Перед глазами стояло его лицо и его фигура. Это видение преследовало меня с того самого момента, когда перед поездкой, блуждая по Интернету в поисках информации о Рас-эль-Шафране, я впервые увидела его фотографии: настоящий восточный владыка, словно материализовавшийся из иллюстрации дорогого издания «Тысячи и одной ночи». Не из фильма, когда знаешь, что это загримированный актер, и даже знаешь его фамилию и подробности личной жизни, а именно с картинки из книги — сказочное существо, прекрасное своей нереальной идеальностью. От изобилия эмоций я тогда позвонила тетке.
— Ха! Понимаю! —
— Тетя! Десять лет назад мне было девятнадцать! Но даже в тринадцать я не собирала ничьих фоток и уж тем более не наклеивала на зеркало.
— Не обижайся. А что, правда в Интернете ничего нет о его былых амурных похождениях?
— Ну такого я как-то не искала. В основном все снимки и ролики если не посвящены международным встречам, то показывают его обычно на открытии какой-нибудь больницы, среди стариков при входе в мечеть, со студентами или в окружении сирот какого-нибудь приюта. И он всегда в национальной одежде.
— В дурацком халате и рубахе до пят, с тряпочкой на голове? Как думаешь, под рубахой у него есть штаны или нет?
Я промолчала.
— Детка, — игриво продолжила Марта, — его массмедиа наверняка стараются создать образ правителя мудрого и сердечного. А имиджмейкеры рекомендуют носить национальный костюм, дабы слыть патриотом и приверженцем традиций. Бедолага, раньше-то его обшивал один очень известный английский кутюрье, ох, забыла, как же его имя?.. Ну о-очень известный! Ты должна его знать! Кстати, этот портной за счет скандальной славы принца Гамида в гору-то и попер!..
— Тетя, какой бы славой ни награждала его желтая пресса, тем не менее, он все равно взошел на престол!
— Взошел. А что было делать, если из всей династии уцелел он один? Вот и рядится в национальный халат, чтобы не шарахнули экстремисты, как его старшего брата со всей семьей.
— Боже мой, правда?
— А ты вообще умеешь пользоваться Интернетом? Ну, детка! Ты меня просто поражаешь. Как будто с Луны. Это же было совсем недавно. Год, ну, может, два назад. Все массмедиа трубили только об этом! Как террористка-смертница в оперном театре пробралась в ложу, где на премьере была вся монаршая фамилия, и как всех их разнесло в клочья! Вот принц Гамид, которого в оперу-то медом не заманишь, и сделался эмиром, а так эдакого плейбоя в жизни бы к трону не подпустили!
— Марта, я не понимаю, что ты так на него взъелась? Что плохого он сделал лично тебе? Тебя послушать, так выходит, что лучше бы он тогда оказался в этой ложе и чтобы его тоже разнесло в клочья!

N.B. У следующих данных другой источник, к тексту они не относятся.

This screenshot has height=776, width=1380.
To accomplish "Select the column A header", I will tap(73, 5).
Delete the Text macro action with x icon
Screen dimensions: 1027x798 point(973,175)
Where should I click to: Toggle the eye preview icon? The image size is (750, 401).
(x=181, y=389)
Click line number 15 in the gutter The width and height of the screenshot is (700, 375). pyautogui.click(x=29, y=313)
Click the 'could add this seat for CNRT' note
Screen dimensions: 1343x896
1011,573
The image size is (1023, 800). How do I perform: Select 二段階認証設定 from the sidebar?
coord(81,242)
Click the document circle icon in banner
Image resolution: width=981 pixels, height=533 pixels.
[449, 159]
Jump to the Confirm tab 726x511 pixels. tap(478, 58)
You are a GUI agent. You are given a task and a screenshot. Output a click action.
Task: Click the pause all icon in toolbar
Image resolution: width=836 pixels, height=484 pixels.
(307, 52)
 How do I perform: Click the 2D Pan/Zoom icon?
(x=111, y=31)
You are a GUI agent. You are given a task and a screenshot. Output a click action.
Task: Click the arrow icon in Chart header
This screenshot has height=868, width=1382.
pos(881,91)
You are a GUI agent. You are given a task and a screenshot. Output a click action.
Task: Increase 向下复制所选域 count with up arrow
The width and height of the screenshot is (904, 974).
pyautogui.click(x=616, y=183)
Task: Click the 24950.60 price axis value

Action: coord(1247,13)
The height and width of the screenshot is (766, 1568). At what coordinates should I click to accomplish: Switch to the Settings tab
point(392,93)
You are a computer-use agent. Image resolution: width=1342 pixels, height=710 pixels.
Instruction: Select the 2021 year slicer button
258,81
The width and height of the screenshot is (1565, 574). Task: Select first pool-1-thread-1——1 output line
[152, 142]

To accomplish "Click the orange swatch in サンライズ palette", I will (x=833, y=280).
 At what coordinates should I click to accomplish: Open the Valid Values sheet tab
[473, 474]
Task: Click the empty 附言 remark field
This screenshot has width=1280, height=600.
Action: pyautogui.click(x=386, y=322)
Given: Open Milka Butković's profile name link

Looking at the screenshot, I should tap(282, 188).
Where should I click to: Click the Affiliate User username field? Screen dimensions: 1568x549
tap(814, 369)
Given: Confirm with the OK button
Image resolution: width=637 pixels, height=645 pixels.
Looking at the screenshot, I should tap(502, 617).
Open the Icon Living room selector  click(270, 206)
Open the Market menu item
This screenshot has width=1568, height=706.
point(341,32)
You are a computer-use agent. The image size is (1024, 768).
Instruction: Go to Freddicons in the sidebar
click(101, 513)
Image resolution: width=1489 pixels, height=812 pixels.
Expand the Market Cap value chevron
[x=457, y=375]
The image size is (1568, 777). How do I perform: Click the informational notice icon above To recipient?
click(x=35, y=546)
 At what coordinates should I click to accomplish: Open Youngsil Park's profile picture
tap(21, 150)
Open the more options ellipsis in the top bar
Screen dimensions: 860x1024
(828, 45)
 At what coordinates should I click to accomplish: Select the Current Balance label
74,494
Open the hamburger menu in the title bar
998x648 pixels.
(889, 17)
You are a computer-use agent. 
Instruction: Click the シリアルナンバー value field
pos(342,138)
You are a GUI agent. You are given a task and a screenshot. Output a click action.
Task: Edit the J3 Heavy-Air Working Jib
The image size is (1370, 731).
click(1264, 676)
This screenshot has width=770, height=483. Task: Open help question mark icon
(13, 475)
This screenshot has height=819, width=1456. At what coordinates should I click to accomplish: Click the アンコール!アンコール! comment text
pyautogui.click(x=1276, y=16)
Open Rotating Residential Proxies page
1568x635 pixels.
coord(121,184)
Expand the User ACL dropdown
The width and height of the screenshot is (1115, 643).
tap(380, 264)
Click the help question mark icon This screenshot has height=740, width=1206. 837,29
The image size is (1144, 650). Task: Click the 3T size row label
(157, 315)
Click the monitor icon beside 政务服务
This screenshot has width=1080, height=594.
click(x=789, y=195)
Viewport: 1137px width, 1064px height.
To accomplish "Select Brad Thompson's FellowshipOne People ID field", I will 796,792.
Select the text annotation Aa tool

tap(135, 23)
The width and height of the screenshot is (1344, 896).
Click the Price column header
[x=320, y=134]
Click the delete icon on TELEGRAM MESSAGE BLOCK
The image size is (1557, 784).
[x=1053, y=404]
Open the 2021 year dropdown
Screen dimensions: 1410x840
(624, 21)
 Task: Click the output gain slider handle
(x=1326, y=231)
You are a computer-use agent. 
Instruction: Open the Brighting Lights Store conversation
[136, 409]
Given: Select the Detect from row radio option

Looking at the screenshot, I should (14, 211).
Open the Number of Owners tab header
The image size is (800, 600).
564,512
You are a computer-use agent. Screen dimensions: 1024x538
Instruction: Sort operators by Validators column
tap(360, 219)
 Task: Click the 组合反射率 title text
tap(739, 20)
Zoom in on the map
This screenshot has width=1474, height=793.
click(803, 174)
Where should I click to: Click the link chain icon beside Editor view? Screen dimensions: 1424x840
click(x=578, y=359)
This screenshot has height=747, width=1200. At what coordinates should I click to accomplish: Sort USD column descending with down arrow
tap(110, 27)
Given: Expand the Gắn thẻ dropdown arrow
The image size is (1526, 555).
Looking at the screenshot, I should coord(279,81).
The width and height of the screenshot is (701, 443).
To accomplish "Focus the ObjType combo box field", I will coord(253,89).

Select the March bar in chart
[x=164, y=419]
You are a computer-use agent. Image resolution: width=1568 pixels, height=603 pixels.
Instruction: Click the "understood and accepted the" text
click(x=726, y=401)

— Детка, нисколько я на него не взъелась. И не хуже тебя понимаю, что, пойди он тогда оперу, вокруг этого самого Рас-эль-Шафрана заварилась бы каша, может, и похлеще, чем с Ираком. А этот парень абсолютный европеец! Думаю, он вполне отдает себе отчет, что фанатики не собираются ему этого прощать и постараются прихлопнуть рано или поздно, сколько бы он ни рядился в национальный халат. Может, оттого и ходит в холостяках да по бабам — боится.
— Грустно, тетя.
— Детка, рассуждать о политике всегда грустно и скучно, потому я не стала журналисткой, а пишу любовные романы. Слушай! Хочешь, я напишу лавстори про европейскую тележурналистку и арабского принца? Чтобы все закончилось у алтаря под свадебные колокола? Хочешь?
Я хмыкнула.
— Марта, вообще-то у принцев принято жениться на принцессах, а не на журналистках.
— Ну, дорогая! На то и роман. Есть же масса вариантов — тайна рождения, например. Скажем, она и знать не знала, что на самом деле — настоящая принцесса. Или такой принц-конформист, которому плевать на монархические устои. Или даже совсем просто — в этой стране принц, прямо по закону, может жениться на ком угодно!